> Data section
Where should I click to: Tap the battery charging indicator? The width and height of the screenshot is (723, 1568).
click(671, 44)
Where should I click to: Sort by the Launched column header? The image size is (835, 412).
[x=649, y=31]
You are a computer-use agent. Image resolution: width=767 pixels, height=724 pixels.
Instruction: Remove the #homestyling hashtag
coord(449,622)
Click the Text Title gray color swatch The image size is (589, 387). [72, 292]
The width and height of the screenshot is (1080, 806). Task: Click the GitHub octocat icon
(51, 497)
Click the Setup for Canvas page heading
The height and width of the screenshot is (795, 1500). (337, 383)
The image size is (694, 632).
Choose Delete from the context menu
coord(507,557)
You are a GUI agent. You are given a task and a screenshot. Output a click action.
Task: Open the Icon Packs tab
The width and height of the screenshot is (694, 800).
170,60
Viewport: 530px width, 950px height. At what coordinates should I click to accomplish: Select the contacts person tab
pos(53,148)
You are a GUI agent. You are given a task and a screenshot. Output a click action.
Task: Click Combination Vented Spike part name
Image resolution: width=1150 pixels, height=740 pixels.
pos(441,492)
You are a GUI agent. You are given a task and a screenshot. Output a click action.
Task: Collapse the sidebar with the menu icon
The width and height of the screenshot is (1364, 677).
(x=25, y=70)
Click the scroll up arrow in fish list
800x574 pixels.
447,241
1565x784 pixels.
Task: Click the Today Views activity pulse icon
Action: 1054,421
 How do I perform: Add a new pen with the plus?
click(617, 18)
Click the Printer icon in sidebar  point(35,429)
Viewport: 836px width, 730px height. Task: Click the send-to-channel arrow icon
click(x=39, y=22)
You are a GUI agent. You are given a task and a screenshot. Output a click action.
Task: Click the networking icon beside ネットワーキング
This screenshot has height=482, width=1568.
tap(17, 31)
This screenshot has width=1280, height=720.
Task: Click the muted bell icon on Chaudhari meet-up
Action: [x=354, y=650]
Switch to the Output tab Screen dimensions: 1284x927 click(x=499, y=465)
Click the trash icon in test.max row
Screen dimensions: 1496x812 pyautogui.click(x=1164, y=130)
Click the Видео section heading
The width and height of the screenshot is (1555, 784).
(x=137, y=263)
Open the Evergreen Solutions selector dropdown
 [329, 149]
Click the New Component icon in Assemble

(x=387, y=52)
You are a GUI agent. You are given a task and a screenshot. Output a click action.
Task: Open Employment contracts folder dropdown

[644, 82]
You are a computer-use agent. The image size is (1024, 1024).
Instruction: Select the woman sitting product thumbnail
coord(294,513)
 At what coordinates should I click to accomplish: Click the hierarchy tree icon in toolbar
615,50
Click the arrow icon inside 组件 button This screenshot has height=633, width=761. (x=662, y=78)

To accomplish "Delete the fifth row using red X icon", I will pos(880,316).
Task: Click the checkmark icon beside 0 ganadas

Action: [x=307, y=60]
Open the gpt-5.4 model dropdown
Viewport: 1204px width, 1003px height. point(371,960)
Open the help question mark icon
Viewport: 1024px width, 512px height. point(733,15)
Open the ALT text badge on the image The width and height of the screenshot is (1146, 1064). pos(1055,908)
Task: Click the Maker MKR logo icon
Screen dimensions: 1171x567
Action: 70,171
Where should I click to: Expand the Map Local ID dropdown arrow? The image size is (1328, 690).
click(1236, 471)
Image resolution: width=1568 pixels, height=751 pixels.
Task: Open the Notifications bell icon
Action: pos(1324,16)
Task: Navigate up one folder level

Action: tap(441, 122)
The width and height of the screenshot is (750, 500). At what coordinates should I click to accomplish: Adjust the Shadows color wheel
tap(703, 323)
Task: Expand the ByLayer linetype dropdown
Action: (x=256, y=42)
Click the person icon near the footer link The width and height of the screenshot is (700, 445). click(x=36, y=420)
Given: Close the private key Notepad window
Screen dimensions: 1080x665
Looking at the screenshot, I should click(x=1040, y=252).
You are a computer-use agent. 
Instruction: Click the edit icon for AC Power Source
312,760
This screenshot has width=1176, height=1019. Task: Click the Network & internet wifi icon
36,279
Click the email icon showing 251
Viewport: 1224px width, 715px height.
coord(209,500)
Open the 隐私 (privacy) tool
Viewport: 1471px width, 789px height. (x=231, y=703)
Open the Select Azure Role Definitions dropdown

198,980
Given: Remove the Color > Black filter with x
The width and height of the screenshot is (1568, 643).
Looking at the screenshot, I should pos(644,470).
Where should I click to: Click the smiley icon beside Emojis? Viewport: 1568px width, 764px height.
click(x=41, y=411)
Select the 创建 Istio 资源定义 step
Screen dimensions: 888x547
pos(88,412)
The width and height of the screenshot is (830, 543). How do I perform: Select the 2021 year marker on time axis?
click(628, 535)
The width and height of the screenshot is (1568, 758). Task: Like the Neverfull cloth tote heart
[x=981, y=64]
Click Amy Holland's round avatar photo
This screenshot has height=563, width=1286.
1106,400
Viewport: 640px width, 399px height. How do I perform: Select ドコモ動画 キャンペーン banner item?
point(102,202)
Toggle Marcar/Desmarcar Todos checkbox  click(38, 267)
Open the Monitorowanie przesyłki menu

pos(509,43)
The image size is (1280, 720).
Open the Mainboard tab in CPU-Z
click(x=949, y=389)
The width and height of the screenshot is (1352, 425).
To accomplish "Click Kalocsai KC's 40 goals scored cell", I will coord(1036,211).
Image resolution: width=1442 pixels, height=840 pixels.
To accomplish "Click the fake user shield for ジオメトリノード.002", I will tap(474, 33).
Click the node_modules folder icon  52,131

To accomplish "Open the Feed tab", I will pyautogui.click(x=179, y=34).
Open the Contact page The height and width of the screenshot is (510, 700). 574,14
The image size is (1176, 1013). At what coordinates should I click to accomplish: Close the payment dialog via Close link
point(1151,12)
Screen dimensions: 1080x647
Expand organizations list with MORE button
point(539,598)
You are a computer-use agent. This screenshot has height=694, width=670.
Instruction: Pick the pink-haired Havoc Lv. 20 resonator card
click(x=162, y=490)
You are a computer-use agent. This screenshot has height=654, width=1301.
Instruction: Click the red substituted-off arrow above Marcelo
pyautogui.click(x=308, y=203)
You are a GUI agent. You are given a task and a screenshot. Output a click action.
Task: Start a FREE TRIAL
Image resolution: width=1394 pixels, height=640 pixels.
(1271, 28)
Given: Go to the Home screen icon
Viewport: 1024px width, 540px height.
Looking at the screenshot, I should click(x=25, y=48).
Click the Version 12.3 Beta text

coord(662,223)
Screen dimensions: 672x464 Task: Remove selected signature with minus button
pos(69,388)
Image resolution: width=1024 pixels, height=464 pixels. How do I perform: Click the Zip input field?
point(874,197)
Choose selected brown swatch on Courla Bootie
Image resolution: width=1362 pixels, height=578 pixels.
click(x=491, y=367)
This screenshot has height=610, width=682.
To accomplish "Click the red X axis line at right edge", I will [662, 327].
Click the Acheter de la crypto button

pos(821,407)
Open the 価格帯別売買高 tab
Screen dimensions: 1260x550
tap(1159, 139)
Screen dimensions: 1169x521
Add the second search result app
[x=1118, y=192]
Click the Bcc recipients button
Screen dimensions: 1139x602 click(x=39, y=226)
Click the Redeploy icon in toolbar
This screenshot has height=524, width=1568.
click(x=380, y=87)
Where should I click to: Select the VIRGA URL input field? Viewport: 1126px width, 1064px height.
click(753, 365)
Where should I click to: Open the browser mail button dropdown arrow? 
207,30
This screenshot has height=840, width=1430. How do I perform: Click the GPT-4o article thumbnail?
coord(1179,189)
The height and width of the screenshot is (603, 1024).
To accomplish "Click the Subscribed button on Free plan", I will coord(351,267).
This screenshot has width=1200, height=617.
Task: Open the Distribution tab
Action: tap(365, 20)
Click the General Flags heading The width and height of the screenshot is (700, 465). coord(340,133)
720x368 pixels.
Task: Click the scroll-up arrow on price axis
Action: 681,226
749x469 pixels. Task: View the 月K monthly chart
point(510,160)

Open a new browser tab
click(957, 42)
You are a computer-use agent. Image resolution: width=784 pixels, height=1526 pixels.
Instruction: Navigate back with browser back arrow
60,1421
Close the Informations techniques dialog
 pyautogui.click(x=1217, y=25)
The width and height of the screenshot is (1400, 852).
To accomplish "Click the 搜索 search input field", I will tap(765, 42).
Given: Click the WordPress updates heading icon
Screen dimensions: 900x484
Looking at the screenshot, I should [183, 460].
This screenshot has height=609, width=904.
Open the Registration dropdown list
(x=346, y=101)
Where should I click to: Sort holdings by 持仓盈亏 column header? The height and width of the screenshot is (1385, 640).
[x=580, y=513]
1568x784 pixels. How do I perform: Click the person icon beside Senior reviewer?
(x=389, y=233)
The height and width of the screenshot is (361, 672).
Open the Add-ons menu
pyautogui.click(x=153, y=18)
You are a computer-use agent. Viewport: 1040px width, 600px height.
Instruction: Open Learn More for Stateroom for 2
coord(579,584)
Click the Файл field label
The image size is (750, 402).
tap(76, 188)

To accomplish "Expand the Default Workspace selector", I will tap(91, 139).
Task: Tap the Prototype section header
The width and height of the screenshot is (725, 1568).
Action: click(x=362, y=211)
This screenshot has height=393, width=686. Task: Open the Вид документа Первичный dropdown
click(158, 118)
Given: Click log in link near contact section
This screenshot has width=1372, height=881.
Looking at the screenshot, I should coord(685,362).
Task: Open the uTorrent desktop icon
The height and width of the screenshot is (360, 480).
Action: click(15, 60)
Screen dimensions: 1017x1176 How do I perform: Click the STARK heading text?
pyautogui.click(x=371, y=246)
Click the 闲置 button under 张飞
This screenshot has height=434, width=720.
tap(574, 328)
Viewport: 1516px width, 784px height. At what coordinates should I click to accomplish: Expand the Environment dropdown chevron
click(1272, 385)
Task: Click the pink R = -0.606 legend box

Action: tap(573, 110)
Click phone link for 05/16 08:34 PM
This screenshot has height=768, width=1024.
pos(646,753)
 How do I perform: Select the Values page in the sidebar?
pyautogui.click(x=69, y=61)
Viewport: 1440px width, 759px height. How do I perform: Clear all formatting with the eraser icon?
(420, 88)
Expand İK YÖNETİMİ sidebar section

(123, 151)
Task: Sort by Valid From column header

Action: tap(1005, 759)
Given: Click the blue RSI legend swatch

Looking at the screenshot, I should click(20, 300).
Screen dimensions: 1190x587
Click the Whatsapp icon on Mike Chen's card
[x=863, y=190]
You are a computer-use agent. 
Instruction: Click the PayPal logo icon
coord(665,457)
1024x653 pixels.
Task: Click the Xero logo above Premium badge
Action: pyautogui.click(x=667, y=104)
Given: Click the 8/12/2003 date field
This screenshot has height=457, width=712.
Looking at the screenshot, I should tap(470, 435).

> Problem requirements
Check each line above for the string "computer" and copy every line that has it.

> Exercise result
You are a computer-use agent. Image resolution: width=767 pixels, height=724 pixels.
You are a computer-use agent. The image size is (1024, 1024).
You are a computer-use agent. 
You are a computer-use agent. This screenshot has height=694, width=670.
You are a computer-use agent. This screenshot has height=654, width=1301.
You are a computer-use agent. Image resolution: width=784 pixels, height=1526 pixels.
You are a computer-use agent. Viewport: 1040px width, 600px height.
You are a computer-use agent. 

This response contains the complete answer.